Given request ▸ Please convert the records below into a two-column CSV with the headers "prompt" and "response", one row per record, holding each record's text and its answer. Put each field in double quotes and replace any line breaks inside a field with spaces.

Data supplied ▸
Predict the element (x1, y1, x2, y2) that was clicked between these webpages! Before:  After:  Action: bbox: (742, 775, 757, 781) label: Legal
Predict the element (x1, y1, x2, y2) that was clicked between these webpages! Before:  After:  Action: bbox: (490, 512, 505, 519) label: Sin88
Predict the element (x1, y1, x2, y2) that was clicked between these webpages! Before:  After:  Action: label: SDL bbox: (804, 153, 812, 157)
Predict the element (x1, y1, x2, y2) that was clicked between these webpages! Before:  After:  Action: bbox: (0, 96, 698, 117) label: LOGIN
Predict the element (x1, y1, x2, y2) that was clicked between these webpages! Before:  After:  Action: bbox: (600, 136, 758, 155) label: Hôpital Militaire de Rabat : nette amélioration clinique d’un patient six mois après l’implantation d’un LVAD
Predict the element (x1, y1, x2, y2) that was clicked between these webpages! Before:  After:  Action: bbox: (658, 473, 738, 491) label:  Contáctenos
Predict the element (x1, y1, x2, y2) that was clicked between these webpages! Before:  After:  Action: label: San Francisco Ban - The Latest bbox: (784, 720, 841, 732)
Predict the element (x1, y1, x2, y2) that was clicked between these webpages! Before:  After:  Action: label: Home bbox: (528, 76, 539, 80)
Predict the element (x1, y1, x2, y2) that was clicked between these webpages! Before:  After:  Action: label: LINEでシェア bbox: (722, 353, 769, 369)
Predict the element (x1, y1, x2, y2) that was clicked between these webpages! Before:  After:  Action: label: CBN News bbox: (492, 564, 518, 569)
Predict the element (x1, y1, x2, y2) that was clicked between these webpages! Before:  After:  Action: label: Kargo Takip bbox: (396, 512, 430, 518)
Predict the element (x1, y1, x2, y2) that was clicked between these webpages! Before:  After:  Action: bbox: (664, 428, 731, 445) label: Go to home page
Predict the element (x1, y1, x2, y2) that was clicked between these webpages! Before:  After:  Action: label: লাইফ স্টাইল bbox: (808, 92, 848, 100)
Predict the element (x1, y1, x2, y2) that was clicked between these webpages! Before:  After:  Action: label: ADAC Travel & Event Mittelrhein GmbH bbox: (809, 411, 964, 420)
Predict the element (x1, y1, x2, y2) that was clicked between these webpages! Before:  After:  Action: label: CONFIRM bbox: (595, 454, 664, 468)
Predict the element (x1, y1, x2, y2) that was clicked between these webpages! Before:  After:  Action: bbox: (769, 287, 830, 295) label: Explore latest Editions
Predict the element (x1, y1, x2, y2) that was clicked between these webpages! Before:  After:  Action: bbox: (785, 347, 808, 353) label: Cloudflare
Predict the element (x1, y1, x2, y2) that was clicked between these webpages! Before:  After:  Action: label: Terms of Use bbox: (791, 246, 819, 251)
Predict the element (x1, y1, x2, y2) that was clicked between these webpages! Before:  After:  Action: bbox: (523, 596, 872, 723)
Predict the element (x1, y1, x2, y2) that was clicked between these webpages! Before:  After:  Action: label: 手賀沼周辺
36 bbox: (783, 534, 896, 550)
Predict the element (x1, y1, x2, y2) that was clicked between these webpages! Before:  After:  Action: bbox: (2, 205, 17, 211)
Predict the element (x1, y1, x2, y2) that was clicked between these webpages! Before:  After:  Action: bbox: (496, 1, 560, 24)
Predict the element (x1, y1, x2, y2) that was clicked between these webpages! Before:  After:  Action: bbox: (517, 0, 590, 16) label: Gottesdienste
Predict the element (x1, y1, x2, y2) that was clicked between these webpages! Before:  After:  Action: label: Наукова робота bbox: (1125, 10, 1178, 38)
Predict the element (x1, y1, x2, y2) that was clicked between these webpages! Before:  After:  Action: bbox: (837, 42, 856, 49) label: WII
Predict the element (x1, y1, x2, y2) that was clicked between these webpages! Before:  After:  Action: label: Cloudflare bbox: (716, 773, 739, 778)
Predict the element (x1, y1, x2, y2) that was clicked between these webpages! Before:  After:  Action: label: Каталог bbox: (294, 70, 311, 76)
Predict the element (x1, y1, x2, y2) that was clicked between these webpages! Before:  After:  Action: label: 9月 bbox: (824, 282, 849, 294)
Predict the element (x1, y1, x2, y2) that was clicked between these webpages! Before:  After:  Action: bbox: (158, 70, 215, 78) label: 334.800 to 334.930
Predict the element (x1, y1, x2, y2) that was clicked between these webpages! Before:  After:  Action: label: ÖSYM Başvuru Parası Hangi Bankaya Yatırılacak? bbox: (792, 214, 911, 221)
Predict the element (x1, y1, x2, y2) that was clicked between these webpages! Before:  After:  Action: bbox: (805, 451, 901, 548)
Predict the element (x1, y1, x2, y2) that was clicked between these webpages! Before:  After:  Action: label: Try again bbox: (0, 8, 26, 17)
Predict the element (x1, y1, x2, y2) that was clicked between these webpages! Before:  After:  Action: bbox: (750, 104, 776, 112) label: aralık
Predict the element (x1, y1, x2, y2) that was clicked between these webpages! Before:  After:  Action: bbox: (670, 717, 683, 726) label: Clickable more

Solution ▸
prompt,response
"Predict the element (x1, y1, x2, y2) that was clicked between these webpages! Before:  After:","Action: bbox: (742, 775, 757, 781) label: Legal"
"Predict the element (x1, y1, x2, y2) that was clicked between these webpages! Before:  After:","Action: bbox: (490, 512, 505, 519) label: Sin88"
"Predict the element (x1, y1, x2, y2) that was clicked between these webpages! Before:  After:","Action: label: SDL bbox: (804, 153, 812, 157)"
"Predict the element (x1, y1, x2, y2) that was clicked between these webpages! Before:  After:","Action: bbox: (0, 96, 698, 117) label: LOGIN"
"Predict the element (x1, y1, x2, y2) that was clicked between these webpages! Before:  After:","Action: bbox: (600, 136, 758, 155) label: Hôpital Militaire de Rabat : nette amélioration clinique d’un patient six mois après l’implantation d’un LVAD"
"Predict the element (x1, y1, x2, y2) that was clicked between these webpages! Before:  After:","Action: bbox: (658, 473, 738, 491) label:  Contáctenos"
"Predict the element (x1, y1, x2, y2) that was clicked between these webpages! Before:  After:","Action: label: San Francisco Ban - The Latest bbox: (784, 720, 841, 732)"
"Predict the element (x1, y1, x2, y2) that was clicked between these webpages! Before:  After:","Action: label: Home bbox: (528, 76, 539, 80)"
"Predict the element (x1, y1, x2, y2) that was clicked between these webpages! Before:  After:","Action: label: LINEでシェア bbox: (722, 353, 769, 369)"
"Predict the element (x1, y1, x2, y2) that was clicked between these webpages! Before:  After:","Action: label: CBN News bbox: (492, 564, 518, 569)"
"Predict the element (x1, y1, x2, y2) that was clicked between these webpages! Before:  After:","Action: label: Kargo Takip bbox: (396, 512, 430, 518)"
"Predict the element (x1, y1, x2, y2) that was clicked between these webpages! Before:  After:","Action: bbox: (664, 428, 731, 445) label: Go to home page"
"Predict the element (x1, y1, x2, y2) that was clicked between these webpages! Before:  After:","Action: label: লাইফ স্টাইল bbox: (808, 92, 848, 100)"
"Predict the element (x1, y1, x2, y2) that was clicked between these webpages! Before:  After:","Action: label: ADAC Travel & Event Mittelrhein GmbH bbox: (809, 411, 964, 420)"
"Predict the element (x1, y1, x2, y2) that was clicked between these webpages! Before:  After:","Action: label: CONFIRM bbox: (595, 454, 664, 468)"
"Predict the element (x1, y1, x2, y2) that was clicked between these webpages! Before:  After:","Action: bbox: (769, 287, 830, 295) label: Explore latest Editions"
"Predict the element (x1, y1, x2, y2) that was clicked between these webpages! Before:  After:","Action: bbox: (785, 347, 808, 353) label: Cloudflare"
"Predict the element (x1, y1, x2, y2) that was clicked between these webpages! Before:  After:","Action: label: Terms of Use bbox: (791, 246, 819, 251)"
"Predict the element (x1, y1, x2, y2) that was clicked between these webpages! Before:  After:","Action: bbox: (523, 596, 872, 723)"
"Predict the element (x1, y1, x2, y2) that was clicked between these webpages! Before:  After:","Action: label: 手賀沼周辺 36 bbox: (783, 534, 896, 550)"
"Predict the element (x1, y1, x2, y2) that was clicked between these webpages! Before:  After:","Action: bbox: (2, 205, 17, 211)"
"Predict the element (x1, y1, x2, y2) that was clicked between these webpages! Before:  After:","Action: bbox: (496, 1, 560, 24)"
"Predict the element (x1, y1, x2, y2) that was clicked between these webpages! Before:  After:","Action: bbox: (517, 0, 590, 16) label: Gottesdienste"
"Predict the element (x1, y1, x2, y2) that was clicked between these webpages! Before:  After:","Action: label: Наукова робота bbox: (1125, 10, 1178, 38)"
"Predict the element (x1, y1, x2, y2) that was clicked between these webpages! Before:  After:","Action: bbox: (837, 42, 856, 49) label: WII"
"Predict the element (x1, y1, x2, y2) that was clicked between these webpages! Before:  After:","Action: label: Cloudflare bbox: (716, 773, 739, 778)"
"Predict the element (x1, y1, x2, y2) that was clicked between these webpages! Before:  After:","Action: label: Каталог bbox: (294, 70, 311, 76)"
"Predict the element (x1, y1, x2, y2) that was clicked between these webpages! Before:  After:","Action: label: 9月 bbox: (824, 282, 849, 294)"
"Predict the element (x1, y1, x2, y2) that was clicked between these webpages! Before:  After:","Action: bbox: (158, 70, 215, 78) label: 334.800 to 334.930"
"Predict the element (x1, y1, x2, y2) that was clicked between these webpages! Before:  After:","Action: label: ÖSYM Başvuru Parası Hangi Bankaya Yatırılacak? bbox: (792, 214, 911, 221)"
"Predict the element (x1, y1, x2, y2) that was clicked between these webpages! Before:  After:","Action: bbox: (805, 451, 901, 548)"
"Predict the element (x1, y1, x2, y2) that was clicked between these webpages! Before:  After:","Action: label: Try again bbox: (0, 8, 26, 17)"
"Predict the element (x1, y1, x2, y2) that was clicked between these webpages! Before:  After:","Action: bbox: (750, 104, 776, 112) label: aralık"
"Predict the element (x1, y1, x2, y2) that was clicked between these webpages! Before:  After:","Action: bbox: (670, 717, 683, 726) label: Clickable more"